---------- Given data ----------
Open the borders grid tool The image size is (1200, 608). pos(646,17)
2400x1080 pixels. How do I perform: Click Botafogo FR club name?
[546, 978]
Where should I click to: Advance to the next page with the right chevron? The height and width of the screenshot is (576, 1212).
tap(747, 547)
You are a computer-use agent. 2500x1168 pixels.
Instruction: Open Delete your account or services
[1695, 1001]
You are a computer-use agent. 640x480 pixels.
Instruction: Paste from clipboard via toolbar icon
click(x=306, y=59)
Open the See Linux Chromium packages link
----------
Action item
An exact copy is needed of the lines from the one containing "Where should I" through the end of the records.

Written answer
Where should I click to: Advance to the next page with the right chevron? The height and width of the screenshot is (576, 1212).
tap(747, 547)
You are a computer-use agent. 2500x1168 pixels.
Instruction: Open Delete your account or services
[1695, 1001]
You are a computer-use agent. 640x480 pixels.
Instruction: Paste from clipboard via toolbar icon
click(x=306, y=59)
Open the See Linux Chromium packages link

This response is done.